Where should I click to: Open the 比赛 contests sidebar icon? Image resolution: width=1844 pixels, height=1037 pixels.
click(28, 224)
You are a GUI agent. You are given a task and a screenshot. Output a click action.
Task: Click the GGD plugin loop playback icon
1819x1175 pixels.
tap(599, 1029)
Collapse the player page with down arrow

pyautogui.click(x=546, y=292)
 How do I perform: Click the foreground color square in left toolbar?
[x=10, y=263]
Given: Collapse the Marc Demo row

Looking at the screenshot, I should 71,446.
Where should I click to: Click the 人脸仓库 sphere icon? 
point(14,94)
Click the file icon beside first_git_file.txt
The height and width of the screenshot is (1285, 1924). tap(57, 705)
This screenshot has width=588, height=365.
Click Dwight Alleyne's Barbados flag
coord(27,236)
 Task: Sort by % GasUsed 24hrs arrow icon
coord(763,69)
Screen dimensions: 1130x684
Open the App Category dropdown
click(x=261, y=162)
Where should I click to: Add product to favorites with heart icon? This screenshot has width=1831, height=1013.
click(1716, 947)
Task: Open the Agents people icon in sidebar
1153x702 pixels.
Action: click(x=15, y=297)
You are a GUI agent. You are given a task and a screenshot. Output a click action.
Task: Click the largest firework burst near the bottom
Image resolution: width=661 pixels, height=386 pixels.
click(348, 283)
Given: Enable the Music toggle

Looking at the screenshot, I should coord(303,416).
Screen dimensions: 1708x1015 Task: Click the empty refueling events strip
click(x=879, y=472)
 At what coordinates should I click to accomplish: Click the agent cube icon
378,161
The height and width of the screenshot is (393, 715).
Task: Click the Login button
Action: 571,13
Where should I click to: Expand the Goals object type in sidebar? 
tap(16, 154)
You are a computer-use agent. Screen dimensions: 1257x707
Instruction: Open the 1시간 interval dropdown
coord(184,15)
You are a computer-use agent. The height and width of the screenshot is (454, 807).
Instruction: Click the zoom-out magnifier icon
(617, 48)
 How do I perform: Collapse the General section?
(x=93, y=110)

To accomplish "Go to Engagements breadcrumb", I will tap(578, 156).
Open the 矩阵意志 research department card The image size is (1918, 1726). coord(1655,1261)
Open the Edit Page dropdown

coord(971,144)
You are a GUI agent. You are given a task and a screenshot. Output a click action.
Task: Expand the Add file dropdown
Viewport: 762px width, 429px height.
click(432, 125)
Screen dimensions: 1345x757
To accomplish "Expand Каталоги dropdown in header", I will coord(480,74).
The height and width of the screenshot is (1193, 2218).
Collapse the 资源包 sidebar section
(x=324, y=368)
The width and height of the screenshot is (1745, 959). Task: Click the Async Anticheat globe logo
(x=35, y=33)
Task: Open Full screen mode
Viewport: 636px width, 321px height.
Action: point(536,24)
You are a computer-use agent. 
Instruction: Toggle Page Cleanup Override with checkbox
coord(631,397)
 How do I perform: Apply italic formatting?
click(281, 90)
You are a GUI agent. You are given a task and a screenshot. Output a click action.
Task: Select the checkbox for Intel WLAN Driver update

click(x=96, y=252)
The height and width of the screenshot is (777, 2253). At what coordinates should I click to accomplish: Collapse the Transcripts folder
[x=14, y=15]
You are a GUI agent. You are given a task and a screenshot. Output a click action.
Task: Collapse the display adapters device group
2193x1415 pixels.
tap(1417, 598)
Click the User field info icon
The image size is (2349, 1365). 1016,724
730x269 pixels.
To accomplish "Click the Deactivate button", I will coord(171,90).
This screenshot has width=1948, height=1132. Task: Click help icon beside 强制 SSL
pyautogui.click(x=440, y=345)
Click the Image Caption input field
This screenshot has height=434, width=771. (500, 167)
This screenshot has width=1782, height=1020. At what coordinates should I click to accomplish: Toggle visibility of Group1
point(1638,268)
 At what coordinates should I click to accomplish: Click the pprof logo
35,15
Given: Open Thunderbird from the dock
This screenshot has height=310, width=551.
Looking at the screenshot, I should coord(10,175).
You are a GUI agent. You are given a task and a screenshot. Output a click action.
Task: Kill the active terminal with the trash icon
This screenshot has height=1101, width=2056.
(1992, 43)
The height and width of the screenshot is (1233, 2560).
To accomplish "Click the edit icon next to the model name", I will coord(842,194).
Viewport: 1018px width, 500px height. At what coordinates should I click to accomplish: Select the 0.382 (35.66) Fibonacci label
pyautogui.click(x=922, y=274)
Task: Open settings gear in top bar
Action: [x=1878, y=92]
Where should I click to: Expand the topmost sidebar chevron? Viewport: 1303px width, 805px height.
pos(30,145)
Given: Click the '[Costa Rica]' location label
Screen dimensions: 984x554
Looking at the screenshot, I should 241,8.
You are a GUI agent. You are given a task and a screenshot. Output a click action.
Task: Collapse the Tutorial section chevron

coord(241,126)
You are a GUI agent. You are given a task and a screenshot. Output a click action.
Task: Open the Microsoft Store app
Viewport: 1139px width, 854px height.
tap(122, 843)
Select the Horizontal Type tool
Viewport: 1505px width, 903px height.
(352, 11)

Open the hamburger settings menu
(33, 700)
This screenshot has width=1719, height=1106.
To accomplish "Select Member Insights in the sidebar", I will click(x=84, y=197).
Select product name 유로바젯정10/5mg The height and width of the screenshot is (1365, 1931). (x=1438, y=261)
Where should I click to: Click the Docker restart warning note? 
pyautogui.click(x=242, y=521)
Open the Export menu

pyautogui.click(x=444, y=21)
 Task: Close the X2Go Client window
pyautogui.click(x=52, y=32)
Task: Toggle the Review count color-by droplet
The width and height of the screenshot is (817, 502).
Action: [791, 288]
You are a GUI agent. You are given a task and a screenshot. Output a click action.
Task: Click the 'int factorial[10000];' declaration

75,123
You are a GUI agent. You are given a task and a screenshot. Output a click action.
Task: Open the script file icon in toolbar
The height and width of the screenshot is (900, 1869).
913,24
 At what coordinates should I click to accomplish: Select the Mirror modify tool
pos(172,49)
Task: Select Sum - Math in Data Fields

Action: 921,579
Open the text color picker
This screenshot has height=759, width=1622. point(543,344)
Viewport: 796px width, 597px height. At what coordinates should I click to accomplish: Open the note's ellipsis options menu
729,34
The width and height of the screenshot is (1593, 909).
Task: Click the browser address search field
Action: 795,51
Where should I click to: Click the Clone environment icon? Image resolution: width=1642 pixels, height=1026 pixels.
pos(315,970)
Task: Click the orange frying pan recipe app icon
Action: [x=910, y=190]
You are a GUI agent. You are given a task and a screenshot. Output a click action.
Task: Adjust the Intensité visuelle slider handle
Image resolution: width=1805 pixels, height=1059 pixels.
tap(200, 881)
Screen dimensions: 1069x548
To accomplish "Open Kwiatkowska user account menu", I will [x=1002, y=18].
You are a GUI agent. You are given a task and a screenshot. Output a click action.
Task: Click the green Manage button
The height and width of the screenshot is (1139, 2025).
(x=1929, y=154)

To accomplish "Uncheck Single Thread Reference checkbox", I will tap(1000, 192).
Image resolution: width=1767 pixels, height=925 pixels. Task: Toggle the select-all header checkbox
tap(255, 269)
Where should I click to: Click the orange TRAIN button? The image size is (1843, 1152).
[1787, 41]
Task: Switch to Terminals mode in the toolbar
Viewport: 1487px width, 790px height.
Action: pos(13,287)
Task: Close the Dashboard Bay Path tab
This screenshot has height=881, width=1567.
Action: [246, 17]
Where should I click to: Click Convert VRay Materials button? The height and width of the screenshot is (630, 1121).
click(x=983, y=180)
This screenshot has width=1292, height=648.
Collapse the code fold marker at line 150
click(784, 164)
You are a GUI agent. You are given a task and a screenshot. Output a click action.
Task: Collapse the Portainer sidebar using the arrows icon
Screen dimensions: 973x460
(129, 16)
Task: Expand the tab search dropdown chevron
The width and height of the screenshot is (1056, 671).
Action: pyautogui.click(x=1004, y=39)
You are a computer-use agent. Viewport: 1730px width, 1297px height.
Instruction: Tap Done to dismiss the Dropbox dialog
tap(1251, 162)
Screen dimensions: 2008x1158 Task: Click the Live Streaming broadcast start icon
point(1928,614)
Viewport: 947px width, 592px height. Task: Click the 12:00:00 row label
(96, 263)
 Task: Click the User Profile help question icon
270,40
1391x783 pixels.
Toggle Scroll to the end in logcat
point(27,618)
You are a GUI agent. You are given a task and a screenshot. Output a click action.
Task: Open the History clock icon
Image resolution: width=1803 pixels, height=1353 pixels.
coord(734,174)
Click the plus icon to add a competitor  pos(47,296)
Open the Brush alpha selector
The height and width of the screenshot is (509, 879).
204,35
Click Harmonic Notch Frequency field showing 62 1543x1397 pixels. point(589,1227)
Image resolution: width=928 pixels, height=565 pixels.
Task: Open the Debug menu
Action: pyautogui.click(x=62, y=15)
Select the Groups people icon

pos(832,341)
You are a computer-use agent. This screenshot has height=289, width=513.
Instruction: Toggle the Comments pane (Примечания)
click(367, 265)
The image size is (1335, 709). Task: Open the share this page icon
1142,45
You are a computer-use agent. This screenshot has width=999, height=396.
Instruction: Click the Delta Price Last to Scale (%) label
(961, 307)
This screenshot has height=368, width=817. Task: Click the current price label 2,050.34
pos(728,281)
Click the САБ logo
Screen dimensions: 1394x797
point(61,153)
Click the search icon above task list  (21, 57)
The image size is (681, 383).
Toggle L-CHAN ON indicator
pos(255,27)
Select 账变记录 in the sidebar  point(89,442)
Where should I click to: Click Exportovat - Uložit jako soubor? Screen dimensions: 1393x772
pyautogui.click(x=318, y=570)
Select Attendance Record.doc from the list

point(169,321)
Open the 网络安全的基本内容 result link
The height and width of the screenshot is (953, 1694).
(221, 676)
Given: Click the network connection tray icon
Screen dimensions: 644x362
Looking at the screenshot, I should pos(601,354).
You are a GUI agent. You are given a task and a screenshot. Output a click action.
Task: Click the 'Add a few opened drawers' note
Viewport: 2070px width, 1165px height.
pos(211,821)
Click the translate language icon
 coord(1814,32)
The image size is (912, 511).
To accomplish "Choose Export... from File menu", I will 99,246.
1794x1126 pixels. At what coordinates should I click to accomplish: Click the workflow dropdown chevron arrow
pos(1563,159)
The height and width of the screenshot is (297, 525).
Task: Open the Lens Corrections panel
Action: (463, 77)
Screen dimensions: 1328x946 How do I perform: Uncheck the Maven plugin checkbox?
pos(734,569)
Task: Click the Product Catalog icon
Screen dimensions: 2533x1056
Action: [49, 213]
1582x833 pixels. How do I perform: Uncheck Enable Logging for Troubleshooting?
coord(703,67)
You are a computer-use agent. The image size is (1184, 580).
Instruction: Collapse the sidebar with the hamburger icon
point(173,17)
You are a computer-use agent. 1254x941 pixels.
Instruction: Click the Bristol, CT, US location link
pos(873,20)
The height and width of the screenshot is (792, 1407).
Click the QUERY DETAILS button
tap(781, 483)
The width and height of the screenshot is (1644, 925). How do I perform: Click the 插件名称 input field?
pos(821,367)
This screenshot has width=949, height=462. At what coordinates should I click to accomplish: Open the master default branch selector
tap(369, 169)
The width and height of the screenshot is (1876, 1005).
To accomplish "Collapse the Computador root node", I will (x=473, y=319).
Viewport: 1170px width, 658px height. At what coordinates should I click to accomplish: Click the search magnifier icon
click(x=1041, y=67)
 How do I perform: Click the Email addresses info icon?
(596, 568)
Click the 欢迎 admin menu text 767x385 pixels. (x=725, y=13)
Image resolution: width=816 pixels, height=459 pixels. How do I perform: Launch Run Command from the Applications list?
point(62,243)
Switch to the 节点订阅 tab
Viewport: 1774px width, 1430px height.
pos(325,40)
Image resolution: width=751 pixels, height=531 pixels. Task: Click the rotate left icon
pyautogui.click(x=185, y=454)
+++++
** ACTIVITY **
Please copy the line that contains "Click the 欢迎" and each line after it through the end of the records, exactly, and no other lines.

** YOUR RESPONSE **
Click the 欢迎 admin menu text 767x385 pixels. (x=725, y=13)
Image resolution: width=816 pixels, height=459 pixels. How do I perform: Launch Run Command from the Applications list?
point(62,243)
Switch to the 节点订阅 tab
Viewport: 1774px width, 1430px height.
pos(325,40)
Image resolution: width=751 pixels, height=531 pixels. Task: Click the rotate left icon
pyautogui.click(x=185, y=454)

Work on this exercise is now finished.